SET PROBLEM A.
In the passage on Norse flyting below, write out the text from "Ive recently been" up to and including "none the less.", substituting "Chiding" for "Scolding".

EXTRACT TO READ.
Ive recently been studying some interesting Norse concepts, and came across something rather interesting. Arguing, which would involve magick, called Flyting. And yelling with magick, known as Scolding. These are older ideas, and not commonly seen or used anymore, but I think its a curious thing none the less.

Its important to note how arguing and yelling and screaming can be related to magick. In Norse practices, breath is seen as a very divine and sacred thing. Norse magick as two main workings: Seidhr (more closely related to shamanism) and Galdr. Galdr is, essentially, verbal incantation. While most commonly Galdr involves the runes, it is (at its most basic level) singing and chanting spellwork. Singing became a huge part of a magickal practice in the Northern tradition. Volvas, who were seeresses, had special songs they would sing to get themselves into trances. Singing was done for invocations, banishing, summoning, protection, cursing, etc.

So. To tie arguing and yelling with magick:

Traditionally, flyting is an exchange of insults and retorts between two opposing parties. While arguing through poetic verses may not seem very magickal to some people, flyting was regarded the same as any other Norse ritual would be, and performed in similar manners. When two parties opposed each other, they would gather around (normally it is said to be in a hall of some sort where feasts are) and verbally assault each other, taking turns, and using poetic structures to build their arguments. During the arguments, each party would provoke the other by claiming the other party was cowardly, perverse, weak, and so on. The idea behind this stems from the Norse thought that each person has orlog which is a combination of a persons/families honor, luck, name and so on. And that within a community there is frith, a type of peaceful kinship, that connects everyone. While arguing, a person aims to skillfully and poetically bash the other persons orlog, frith and thus affect their wyrd, the magickal concept of fate, in a negative way. Galdr is used, mainly in the form of verbal Nids- or verbal curses- to string magick into the argument. While in the midst of arguing, the two parties may begin invocations, calling upon specific enties (which is its own subset of galdr known as gro-galdr) channeling or otherwise trying to upset the wights in order to provoke them into being angered at the other person, and send ill-will their way. Nids were not taken lightly in Norse tradition. Those types of curses were viewed as a heavy form of magick, and carried a lot of weight. A nid is seen as the ultimate insult and not used often unless in a serious circumstance. A person often channels their anger and such into the verbal magick of galdr, making a nid a very hateful thing.

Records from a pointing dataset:
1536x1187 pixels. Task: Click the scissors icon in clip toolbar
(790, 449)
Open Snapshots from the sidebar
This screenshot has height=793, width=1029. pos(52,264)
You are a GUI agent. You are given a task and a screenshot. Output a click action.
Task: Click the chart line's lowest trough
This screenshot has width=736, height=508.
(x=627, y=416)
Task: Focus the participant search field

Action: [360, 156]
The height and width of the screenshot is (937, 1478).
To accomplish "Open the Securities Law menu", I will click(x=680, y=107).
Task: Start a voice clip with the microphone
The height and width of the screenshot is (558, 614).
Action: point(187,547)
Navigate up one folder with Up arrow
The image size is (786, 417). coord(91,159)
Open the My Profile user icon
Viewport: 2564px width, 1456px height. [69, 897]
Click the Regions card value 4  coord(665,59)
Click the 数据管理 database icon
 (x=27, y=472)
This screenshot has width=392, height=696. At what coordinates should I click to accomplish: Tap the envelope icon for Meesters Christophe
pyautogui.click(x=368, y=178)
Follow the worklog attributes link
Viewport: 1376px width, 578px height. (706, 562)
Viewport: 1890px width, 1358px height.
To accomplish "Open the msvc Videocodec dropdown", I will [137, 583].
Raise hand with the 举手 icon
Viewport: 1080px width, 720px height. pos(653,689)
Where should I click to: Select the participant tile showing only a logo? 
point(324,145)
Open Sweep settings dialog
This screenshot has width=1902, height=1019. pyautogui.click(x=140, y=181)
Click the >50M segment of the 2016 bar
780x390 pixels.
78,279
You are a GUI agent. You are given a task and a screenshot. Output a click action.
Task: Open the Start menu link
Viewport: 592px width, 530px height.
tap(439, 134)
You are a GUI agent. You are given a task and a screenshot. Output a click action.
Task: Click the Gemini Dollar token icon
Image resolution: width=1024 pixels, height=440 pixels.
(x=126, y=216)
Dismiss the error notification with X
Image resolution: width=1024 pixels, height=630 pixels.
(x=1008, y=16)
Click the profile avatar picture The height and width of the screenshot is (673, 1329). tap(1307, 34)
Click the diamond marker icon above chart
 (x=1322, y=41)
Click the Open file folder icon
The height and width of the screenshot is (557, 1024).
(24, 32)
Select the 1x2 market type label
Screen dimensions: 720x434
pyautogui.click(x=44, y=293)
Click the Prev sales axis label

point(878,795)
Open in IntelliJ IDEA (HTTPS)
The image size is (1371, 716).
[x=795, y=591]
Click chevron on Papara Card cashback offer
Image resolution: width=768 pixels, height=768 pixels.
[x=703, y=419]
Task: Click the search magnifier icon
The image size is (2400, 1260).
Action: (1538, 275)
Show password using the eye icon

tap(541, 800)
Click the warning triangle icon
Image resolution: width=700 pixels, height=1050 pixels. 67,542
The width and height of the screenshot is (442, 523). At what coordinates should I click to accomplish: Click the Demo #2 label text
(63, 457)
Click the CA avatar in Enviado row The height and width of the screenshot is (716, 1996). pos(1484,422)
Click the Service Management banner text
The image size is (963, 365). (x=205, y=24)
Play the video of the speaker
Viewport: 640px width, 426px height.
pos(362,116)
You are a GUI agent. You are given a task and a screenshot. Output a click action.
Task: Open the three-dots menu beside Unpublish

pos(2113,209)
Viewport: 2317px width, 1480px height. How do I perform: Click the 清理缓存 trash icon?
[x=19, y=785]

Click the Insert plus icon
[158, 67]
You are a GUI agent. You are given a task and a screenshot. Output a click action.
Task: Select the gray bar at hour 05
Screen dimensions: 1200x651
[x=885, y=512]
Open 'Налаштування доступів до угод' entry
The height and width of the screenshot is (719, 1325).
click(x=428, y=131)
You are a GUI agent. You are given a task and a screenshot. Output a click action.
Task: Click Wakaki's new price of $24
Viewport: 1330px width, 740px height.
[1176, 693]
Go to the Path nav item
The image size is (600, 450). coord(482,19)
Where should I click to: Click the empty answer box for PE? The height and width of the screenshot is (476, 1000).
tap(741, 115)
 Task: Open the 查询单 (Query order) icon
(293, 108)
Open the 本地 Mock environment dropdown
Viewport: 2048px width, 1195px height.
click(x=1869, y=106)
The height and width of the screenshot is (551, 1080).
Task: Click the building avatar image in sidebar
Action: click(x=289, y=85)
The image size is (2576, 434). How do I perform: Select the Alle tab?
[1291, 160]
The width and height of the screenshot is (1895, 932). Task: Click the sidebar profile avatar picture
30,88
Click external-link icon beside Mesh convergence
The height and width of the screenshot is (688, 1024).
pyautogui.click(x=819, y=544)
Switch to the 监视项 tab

SET PROBLEM B.
Collect every line of the records above that contains the string "dropdown", matching case exactly.

FINISHED ANSWER A.
Ive recently been studying some interesting Norse concepts, and came across something rather interesting. Arguing, which would involve magick, called Flyting. And yelling with magick, known as Chiding. These are older ideas, and not commonly seen or used anymore, but I think its a curious thing none the less.

FINISHED ANSWER B.
To accomplish "Open the msvc Videocodec dropdown", I will [137, 583].
Open the 本地 Mock environment dropdown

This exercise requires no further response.